2015-05-25 15:00:00

Vescovi Canada: preoccupazione per nuova legge su suicidio assistito


“Profondamente preoccupati”: così si dicono i vescovi del Canada, in una lettera inviata al ministro della Giustizia e procuratore generale del Paese, Peter MacKay, riguardo al suicidio assistito. Nella missiva, siglata da mons. Paul-André Durocher, presidente della Conferenza episcopale locale, i presuli ricordano la decisione presa il 6 febbraio scorso dalla Corte suprema canadese che ha autorizzato il suicidio assistito. In particolare, le toghe canadesi hanno stabilito che i malati incurabili, ma non necessariamente in fase terminale, potranno scegliere volontariamente la morte. La possibilità è estesa anche a chi è affetto da patologie psichiche. La sentenza della Corte ha valore per un anno, il tempo necessario a preparare un’apposita legge attuativa.

Una sentenza che mina il valore della vita umana  
E proprio in vista della nuova normativa, il governo federale ha indetto anche una consultazione popolare, decisione che i vescovi “accolgono favorevolmente”. “La Chiesa e la Conferenza episcopale canadese – si legge nella missiva – sono profondamente preoccupate per la decisione della Corte suprema”. Ricordando, infatti, che “il giuramento di Ippocrate obbliga i medici a proteggere i pazienti da ogni male e da ogni ingiustizia, a non somministrare veleni o a prendere iniziative simili”, i vescovi di Ottawa sottolineano che “la sentenza dei giudici mina non solo la stima che la società ha riguardo alla vita umana, ma anche la fiducia di tutte le persone, soprattutto delle più vulnerabili, nei confronti dei medici e delle istituzioni sanitarie preposte alla tutela della vita”.
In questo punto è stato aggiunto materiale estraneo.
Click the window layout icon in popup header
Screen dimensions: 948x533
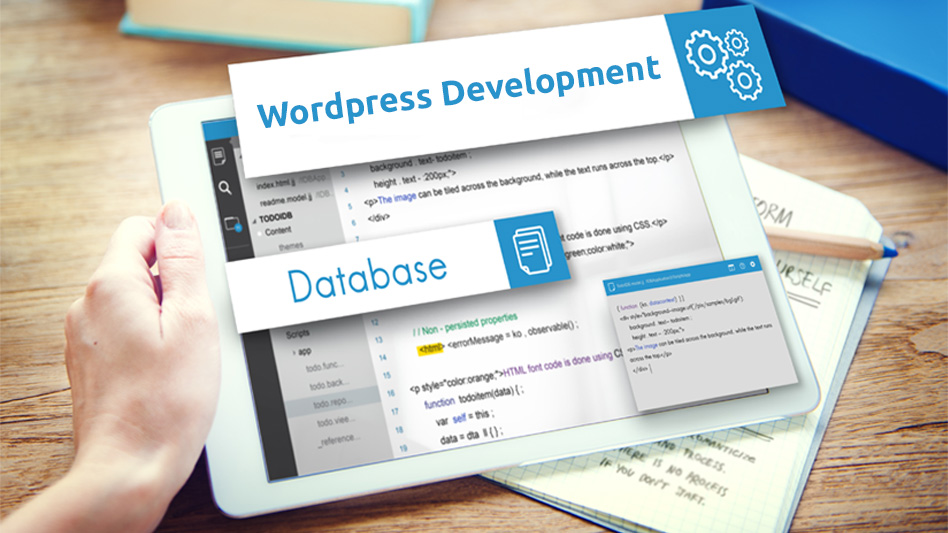pos(731,266)
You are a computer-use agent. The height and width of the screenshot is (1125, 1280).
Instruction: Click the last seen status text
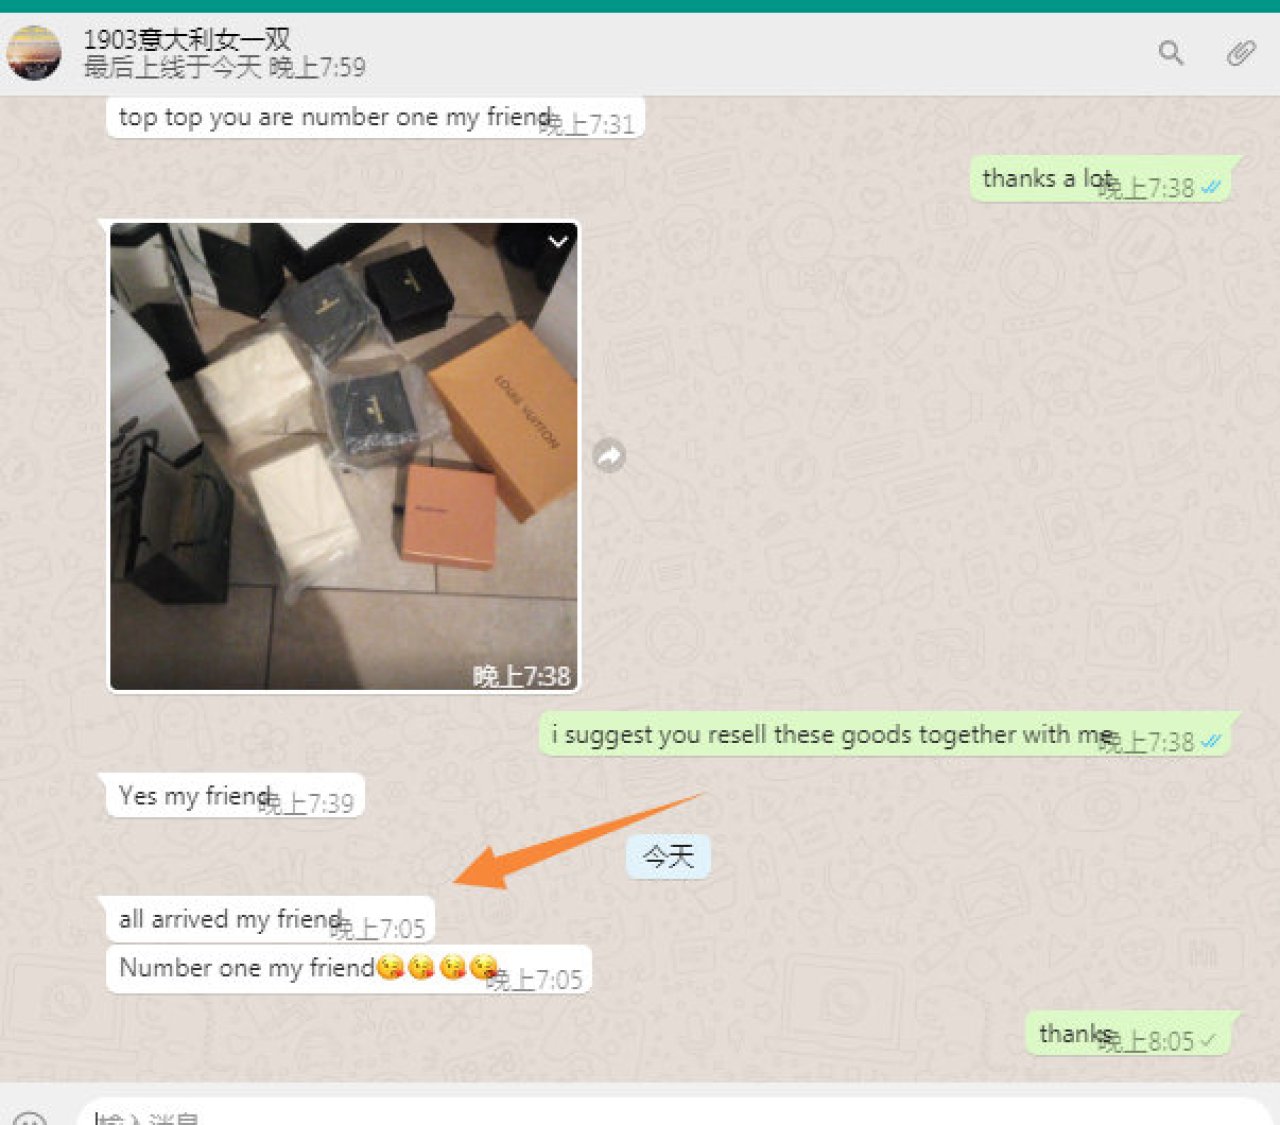224,67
Non si può violare diritto alla salute sancito dalla Costituzione
Non solo: un ulteriore problema, prosegue la missiva, è rappresentato dal fatto che ora il Parlamento dovrà trovare “il modo per impedire che questa sentenza della Corte leda il diritto alla salute sancito dalla Costituzione”, proteggendo anche – e ciò rappresenta, dicono i presuli, “un bisogno urgente” – tutti gli operatori sanitari che si troverebbero costretti a fornire o a sostenere il suicidio assistito”. La Chiesa canadese, poi, ricorda che “i cattolici hanno un impegno ed una partecipazione indefettibile nel campo delle cure sanitarie” e infatti “in questo ambito, il Paese beneficia di molti servizi forniti da istituzioni cattoliche, così come gran parte degli ospedali derivano dal lavoro di comunità religiose cattoliche e risalgono alle origini del Paese”.
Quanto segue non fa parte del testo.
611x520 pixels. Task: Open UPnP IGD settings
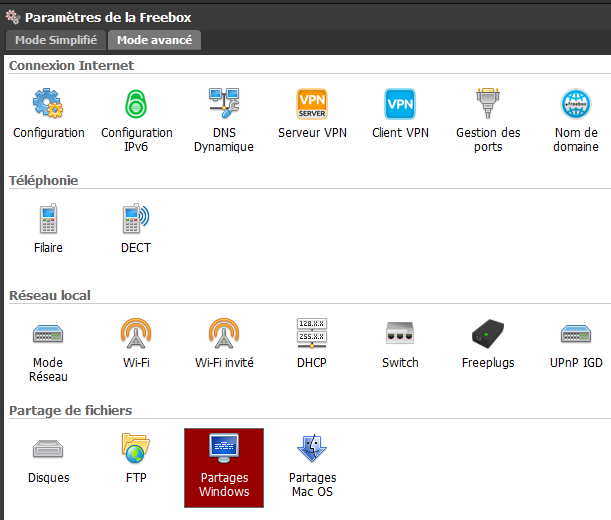pos(575,334)
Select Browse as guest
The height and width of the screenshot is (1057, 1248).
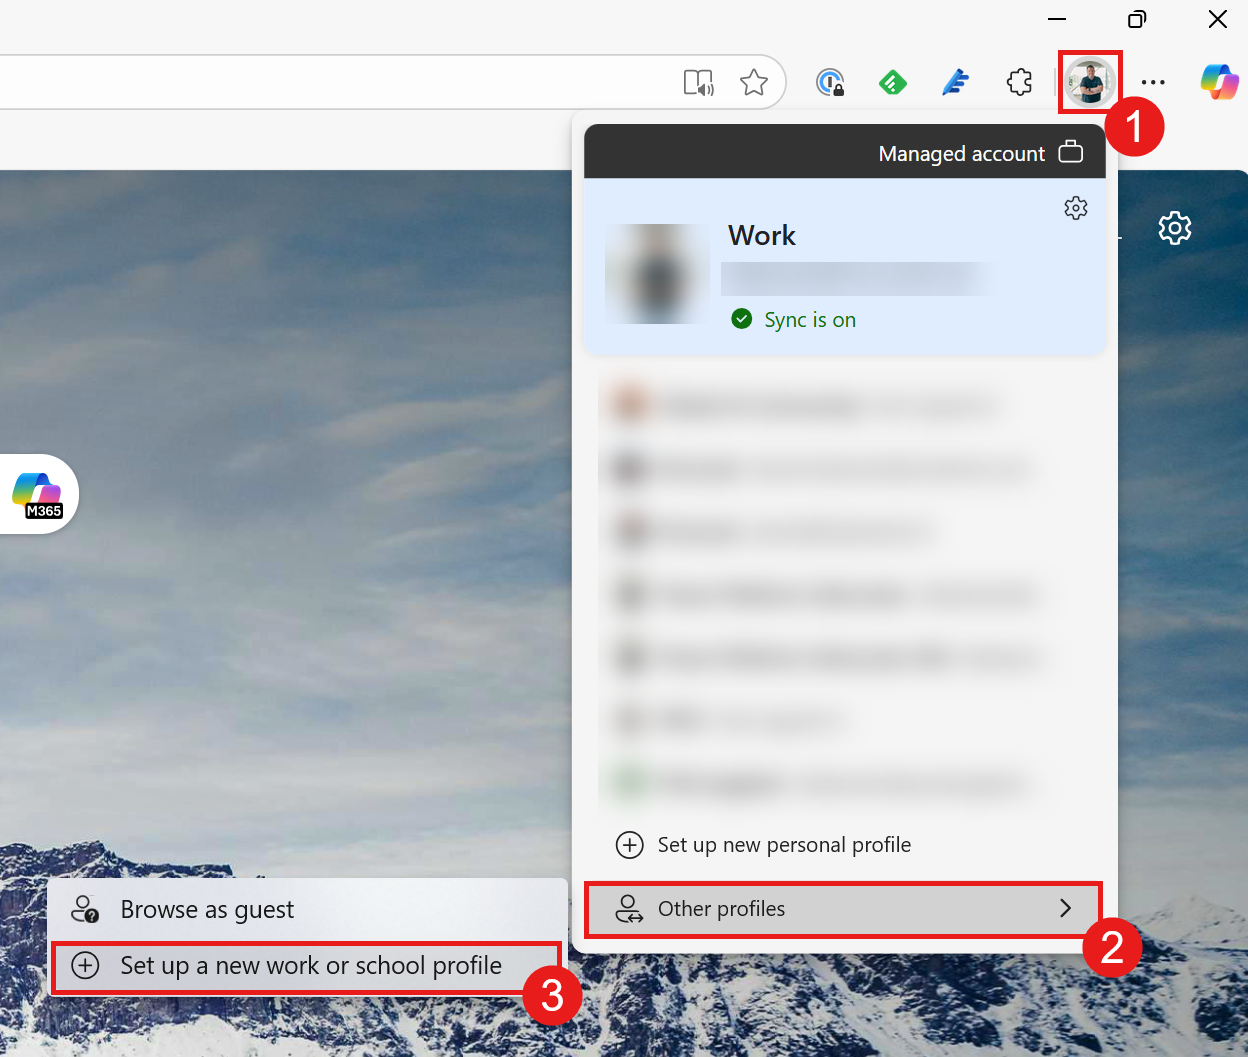pos(206,909)
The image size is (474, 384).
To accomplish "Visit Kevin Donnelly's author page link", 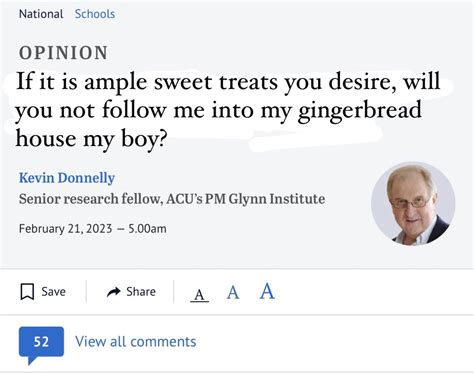I will point(67,178).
Tutelare libertà di coscienza degli operatori sanitari
Ma anche “nelle strutture non cattoliche”, evidenziano i presuli, “si trovano operatori sanitari che appartengono alla Chiesa cattolica”. Di qui, il richiamo alla “compassione per i malati, i moribondi e le persone vulnerabili dal punto di vista economico e sociale”, le quali “sono al centro dell’opera di misericordia della Chiesa”. “Profondamente turbati dalla decisione della Corte suprema”, dunque – preoccupazione condivisa con “altre comunità confessionali” – i vescovi cattolici chiedono al ministro della Giustizia di “essere inseriti tra gli organismi che saranno consultati dal governo canadese nell’ambito della valutazione di una nuova legge sul suicidio assistito”, sia “per assicurare che tale normativa tuteli la vita e la salute di tutti, nella maggior misura possibile”, sia “per garantire che essa offrirà, allo stesso tempo, la totale tutela del diritto e della libertà di coscienza degli operatori sanitari”.
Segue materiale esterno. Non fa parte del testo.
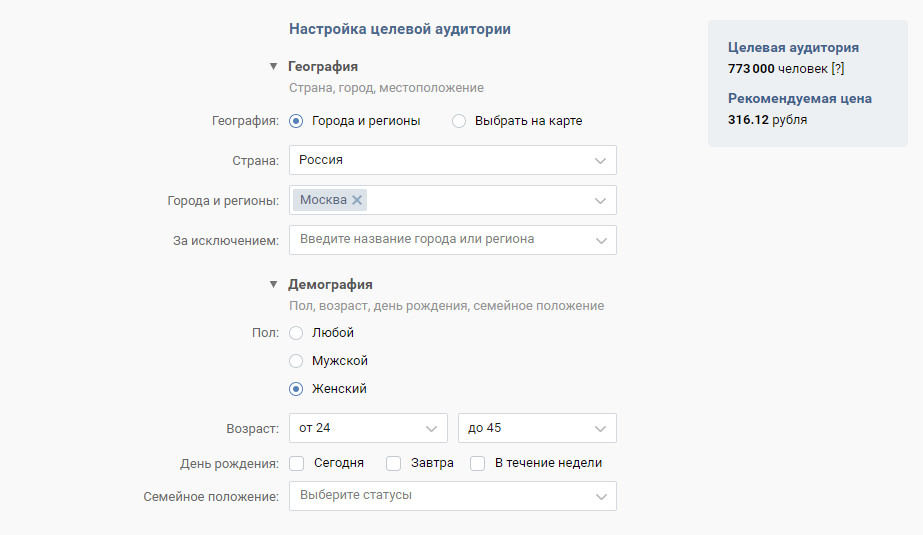Select Любой gender option
Image resolution: width=923 pixels, height=535 pixels.
coord(296,333)
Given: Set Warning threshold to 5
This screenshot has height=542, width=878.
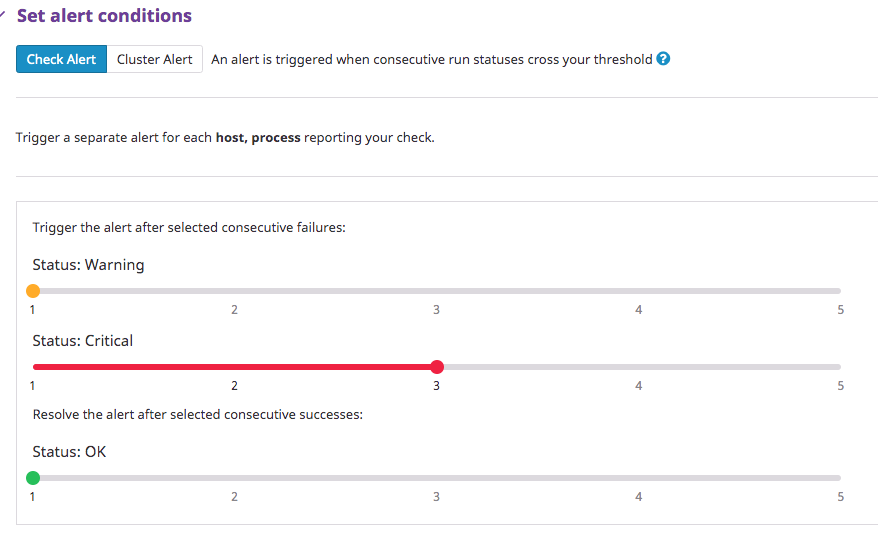Looking at the screenshot, I should click(x=840, y=291).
La Chiesa non sia esclusa dal dibattito pubblico
Inoltre, i presuli chiedono di essere informati sulla data di inizio e le modalità di svolgimento dell’annunciata consultazione popolare, così da “poter partecipare al dibattito”. L’obiettivo, conclude la missiva, è quello di “aiutare il Paese a reagire ad una delle decisioni più inquietanti della Corte suprema”. (I.P.)